Shortest Path

October 7, 2011

My Apple II/c

Filed under: non-technical — dharabor @ 01:27

Steve Jobs passed away today. A profoundly influential man, his work touched the lives of millions. Including mine. I wanted to reflect on his passing and, since I don’t really have an alternate forum, I’ll share my story here.

In late 1991 I received my first machine: an Apple II/c. I remember a feeling of intense disappointment as my father proudly started unpacking and connecting up the little cream-coloured device. This was nothing like the IBM PCs and Amigas I’d spent so many weeks reading and dreaming about. There was no hard drive, no sound card, nowhere to insert a CD. Just a 5.25″ drive and a box of ancient software.
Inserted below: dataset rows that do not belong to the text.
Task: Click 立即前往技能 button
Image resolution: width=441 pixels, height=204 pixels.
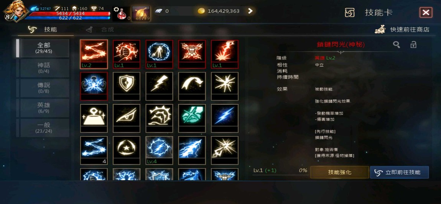Action: 399,172
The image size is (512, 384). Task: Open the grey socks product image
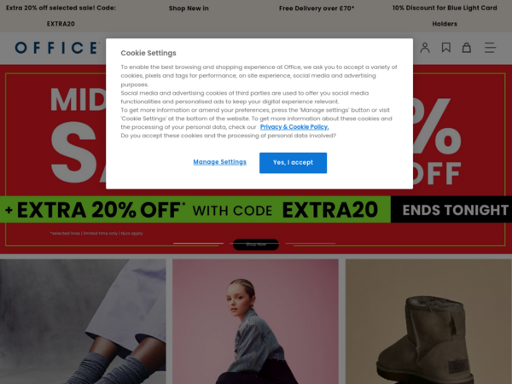coord(83,322)
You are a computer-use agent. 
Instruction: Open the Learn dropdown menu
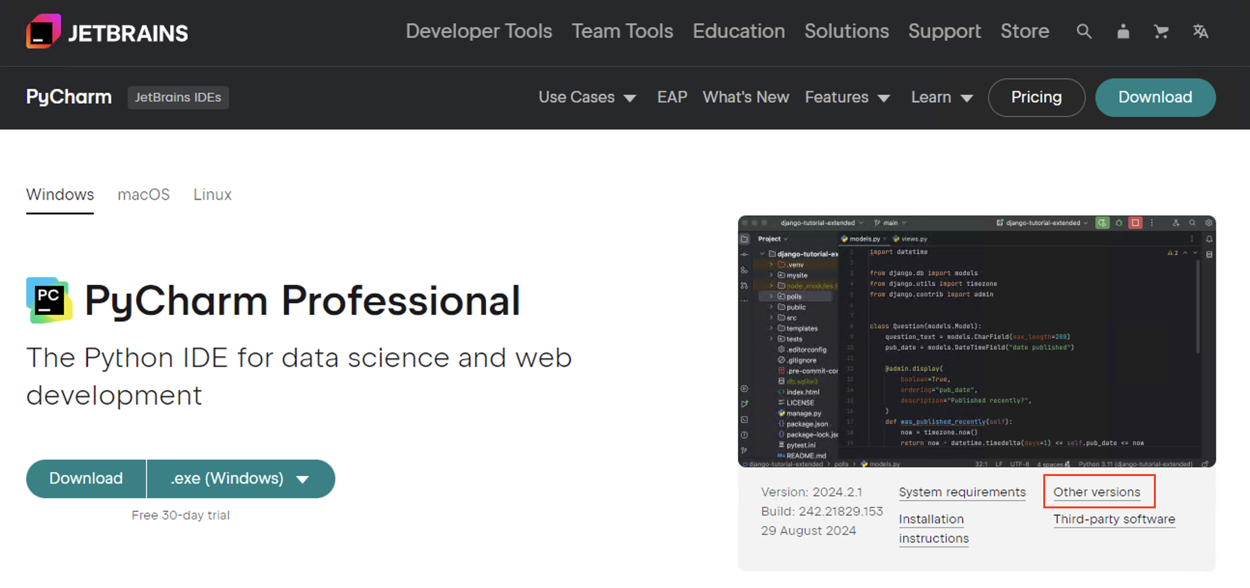pyautogui.click(x=941, y=97)
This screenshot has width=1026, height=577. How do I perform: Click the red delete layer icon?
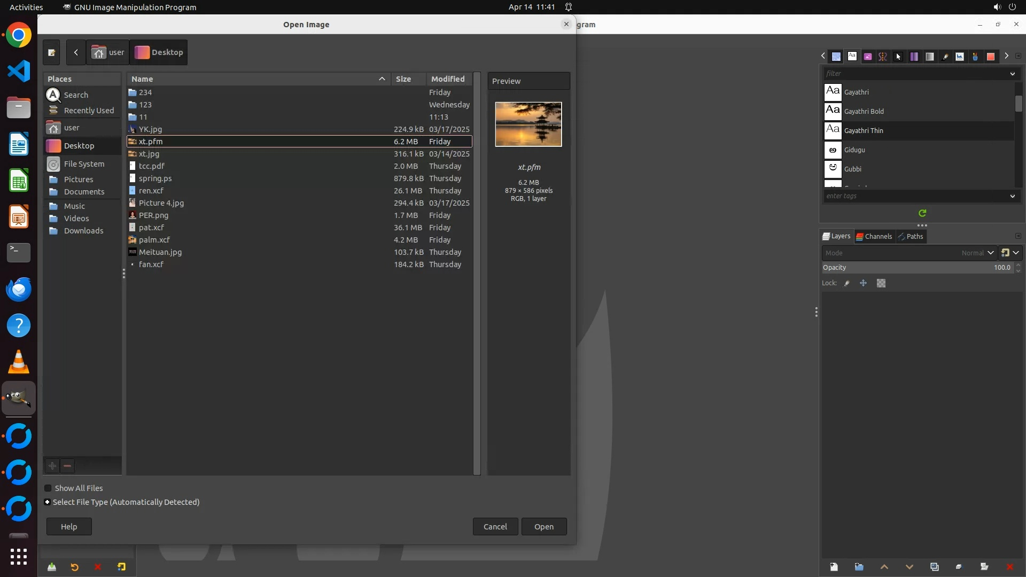[x=1009, y=567]
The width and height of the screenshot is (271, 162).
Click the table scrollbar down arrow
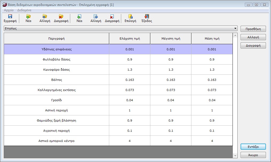tap(235, 156)
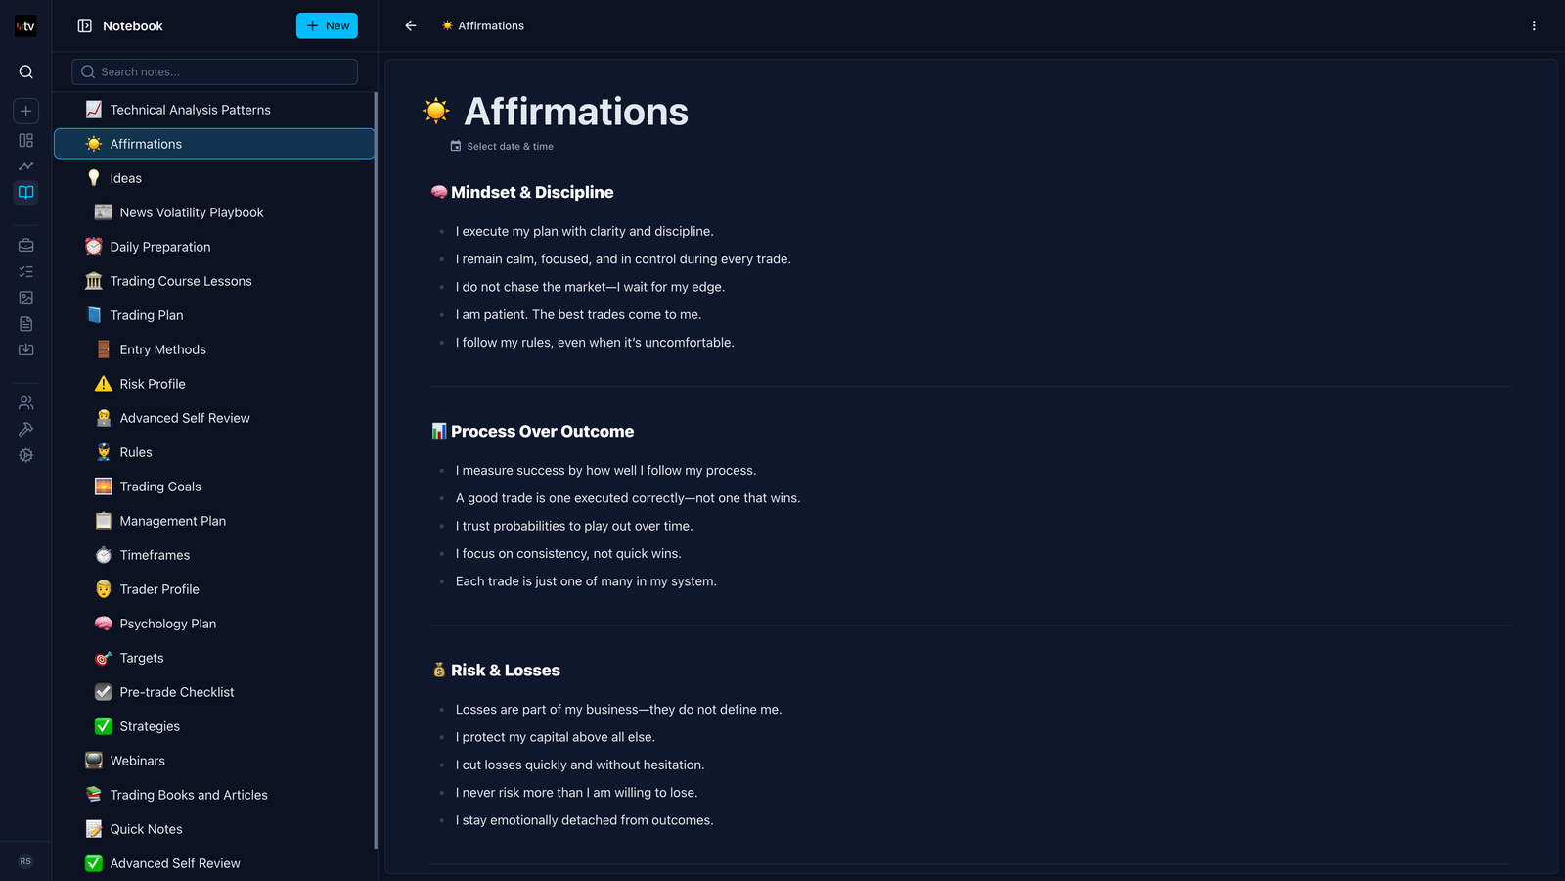Open the Psychology Plan note
The image size is (1565, 881).
click(167, 624)
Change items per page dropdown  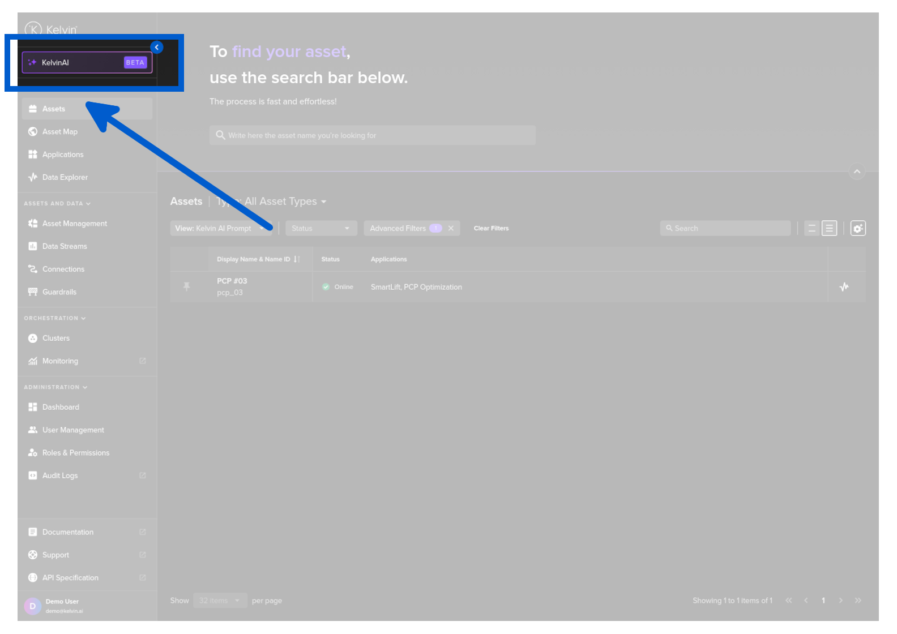tap(220, 601)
Hand written labels adorned the upper-right portion of most disks, each title more cryptic than the last: “MousePaint”, read one; “Logo”, another. Instead of a 14″ monitor and glorious colour graphics, I found myself staring at a 9″ monochrome green display. The thing made funny beeping noises when you switched it on. For goodness sake, it had a handle. What could he have been thinking?
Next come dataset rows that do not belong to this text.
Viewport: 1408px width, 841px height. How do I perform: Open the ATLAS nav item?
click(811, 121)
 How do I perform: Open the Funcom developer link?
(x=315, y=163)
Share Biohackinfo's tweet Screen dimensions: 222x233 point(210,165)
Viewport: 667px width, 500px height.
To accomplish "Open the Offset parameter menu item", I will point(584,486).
I never uttered these thoughts out loud. The look on my father’s face then was one of sheer triumph and delight. How could I break his heart? I feigned excitement and soldiered on, determined to make the best of it. Then, something happened: I fell in love.

Over the weeks and months that followed I became obsessed with knowing my Apple II/c. I explored every disk. I pored over every manual. I spent countless hours with friends adventuring in Daventry, guiding Captain Goodnight through the Islands of Fear and helping a little spider reach the attic of a cider factory. I also started programming.

10 PRINT 'HELLO WORLD'
20 GOTO 10

I was never a child prodigy; I didn’t write my own games from scratch or teach myself assembler. I copied thousands of lines of BASIC from reference books so I could play Lunar Lander. I drew patterns in Logo. It wasn’t much, but it was enough. The Apple II/c sparked my curiosity and fired my imagination as no contemporay machine ever could. There was a simple elegance to the way everything worked that encouraged exploration. The BASIC interpreter, for example, didn’t come on a disk: it was built in and started automatically. “Here I am” it would say, blinking its little green cursor encouragingly whenever you’d forget to insert a boot disk, “Take me for a spin. Let’s do something amazing together”.
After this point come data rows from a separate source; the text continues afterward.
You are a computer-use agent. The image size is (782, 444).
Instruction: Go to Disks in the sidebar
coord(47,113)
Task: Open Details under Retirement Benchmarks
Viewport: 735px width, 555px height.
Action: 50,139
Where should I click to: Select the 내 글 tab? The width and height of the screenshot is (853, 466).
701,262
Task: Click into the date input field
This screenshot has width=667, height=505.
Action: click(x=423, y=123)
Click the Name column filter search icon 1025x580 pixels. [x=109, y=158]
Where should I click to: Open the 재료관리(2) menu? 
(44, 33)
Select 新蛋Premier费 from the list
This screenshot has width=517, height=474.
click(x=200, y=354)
I didn’t know it then but those early fumbled efforts were the first flirtatious steps of a life-long romance with computing and Computer Science. I eventually graduated to larger and more powerful machines: a 486 PC some years later, a Pentium thereafter. From BASIC I went to Pascal then C and now to… everything. Yet despite all those changes it was that little machine, that Apple II/c, which helped me discover a passion that continues to shape who I am even to this day.

Now, 20 years removed from those halcyon days, I once more find myself the happy owner of an Apple computer. Its form may have changed in the intervening period but its role in my life has not: It helps connect me. It entertains me. It turns my imagination into reality.

Thank you father, thank you Apple, and thank you Steve.